(Dataset entries)
++++++++++++++++++++

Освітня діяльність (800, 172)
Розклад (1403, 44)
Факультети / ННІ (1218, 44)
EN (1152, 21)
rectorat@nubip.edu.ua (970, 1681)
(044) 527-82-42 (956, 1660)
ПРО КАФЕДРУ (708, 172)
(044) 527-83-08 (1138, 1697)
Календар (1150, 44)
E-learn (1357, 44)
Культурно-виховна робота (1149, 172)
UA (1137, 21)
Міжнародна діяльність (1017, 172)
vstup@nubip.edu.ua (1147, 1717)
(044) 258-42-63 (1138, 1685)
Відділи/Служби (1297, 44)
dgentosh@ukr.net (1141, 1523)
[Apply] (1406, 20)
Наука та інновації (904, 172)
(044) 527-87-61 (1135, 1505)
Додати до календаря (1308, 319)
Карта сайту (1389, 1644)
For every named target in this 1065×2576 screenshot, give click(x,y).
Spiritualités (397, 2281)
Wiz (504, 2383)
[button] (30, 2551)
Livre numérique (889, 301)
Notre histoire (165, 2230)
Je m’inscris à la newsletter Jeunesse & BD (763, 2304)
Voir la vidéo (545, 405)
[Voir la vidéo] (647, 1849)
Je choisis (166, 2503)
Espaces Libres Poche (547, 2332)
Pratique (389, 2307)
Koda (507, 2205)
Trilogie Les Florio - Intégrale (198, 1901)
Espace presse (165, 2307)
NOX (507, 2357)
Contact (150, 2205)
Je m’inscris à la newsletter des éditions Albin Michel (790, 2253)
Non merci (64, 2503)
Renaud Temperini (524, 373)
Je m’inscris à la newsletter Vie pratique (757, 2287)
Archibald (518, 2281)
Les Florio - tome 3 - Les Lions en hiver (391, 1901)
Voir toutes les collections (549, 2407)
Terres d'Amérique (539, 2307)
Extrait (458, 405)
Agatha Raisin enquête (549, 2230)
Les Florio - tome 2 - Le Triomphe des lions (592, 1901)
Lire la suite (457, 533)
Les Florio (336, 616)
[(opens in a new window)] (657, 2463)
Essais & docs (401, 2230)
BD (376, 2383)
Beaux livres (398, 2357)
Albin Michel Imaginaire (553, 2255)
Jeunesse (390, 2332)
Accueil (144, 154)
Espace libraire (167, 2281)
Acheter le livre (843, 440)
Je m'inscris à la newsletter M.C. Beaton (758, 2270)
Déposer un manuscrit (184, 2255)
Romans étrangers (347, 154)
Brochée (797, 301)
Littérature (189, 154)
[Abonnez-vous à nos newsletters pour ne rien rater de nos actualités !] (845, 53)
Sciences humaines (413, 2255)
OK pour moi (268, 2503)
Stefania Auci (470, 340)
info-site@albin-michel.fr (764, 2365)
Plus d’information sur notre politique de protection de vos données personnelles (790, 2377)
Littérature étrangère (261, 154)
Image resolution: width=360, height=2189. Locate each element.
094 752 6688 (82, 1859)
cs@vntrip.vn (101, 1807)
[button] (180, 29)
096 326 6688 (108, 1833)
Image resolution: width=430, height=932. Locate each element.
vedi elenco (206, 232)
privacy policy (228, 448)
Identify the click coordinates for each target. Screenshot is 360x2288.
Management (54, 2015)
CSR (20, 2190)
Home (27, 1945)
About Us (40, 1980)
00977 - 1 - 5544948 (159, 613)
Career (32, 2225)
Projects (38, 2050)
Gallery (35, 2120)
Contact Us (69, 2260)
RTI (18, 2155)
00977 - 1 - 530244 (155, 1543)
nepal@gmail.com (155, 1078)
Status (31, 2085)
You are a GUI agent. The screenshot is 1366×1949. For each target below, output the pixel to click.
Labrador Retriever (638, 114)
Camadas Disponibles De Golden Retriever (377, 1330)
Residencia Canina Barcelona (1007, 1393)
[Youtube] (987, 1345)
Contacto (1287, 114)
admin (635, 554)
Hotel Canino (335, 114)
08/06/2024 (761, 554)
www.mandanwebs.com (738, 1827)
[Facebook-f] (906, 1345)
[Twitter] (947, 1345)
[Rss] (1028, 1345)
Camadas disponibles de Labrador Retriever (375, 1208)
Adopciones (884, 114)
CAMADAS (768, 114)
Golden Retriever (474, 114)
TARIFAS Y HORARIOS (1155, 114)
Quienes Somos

++++++++++++++++++++

> **The problem**: Print, from the entries above, the line with "Espace libraire (167, 2281)", the line with "096 326 6688 (108, 1833)" and all lines between them, exactly and with nothing else.

> **Answer to this exercise**:
Espace libraire (167, 2281)
Acheter le livre (843, 440)
Je m'inscris à la newsletter M.C. Beaton (758, 2270)
Déposer un manuscrit (184, 2255)
Romans étrangers (347, 154)
Brochée (797, 301)
Littérature (189, 154)
[Abonnez-vous à nos newsletters pour ne rien rater de nos actualités !] (845, 53)
Sciences humaines (413, 2255)
OK pour moi (268, 2503)
Stefania Auci (470, 340)
info-site@albin-michel.fr (764, 2365)
Plus d’information sur notre politique de protection de vos données personnelles (790, 2377)
Littérature étrangère (261, 154)
Image resolution: width=360, height=2189. Locate each element.
094 752 6688 (82, 1859)
cs@vntrip.vn (101, 1807)
[button] (180, 29)
096 326 6688 (108, 1833)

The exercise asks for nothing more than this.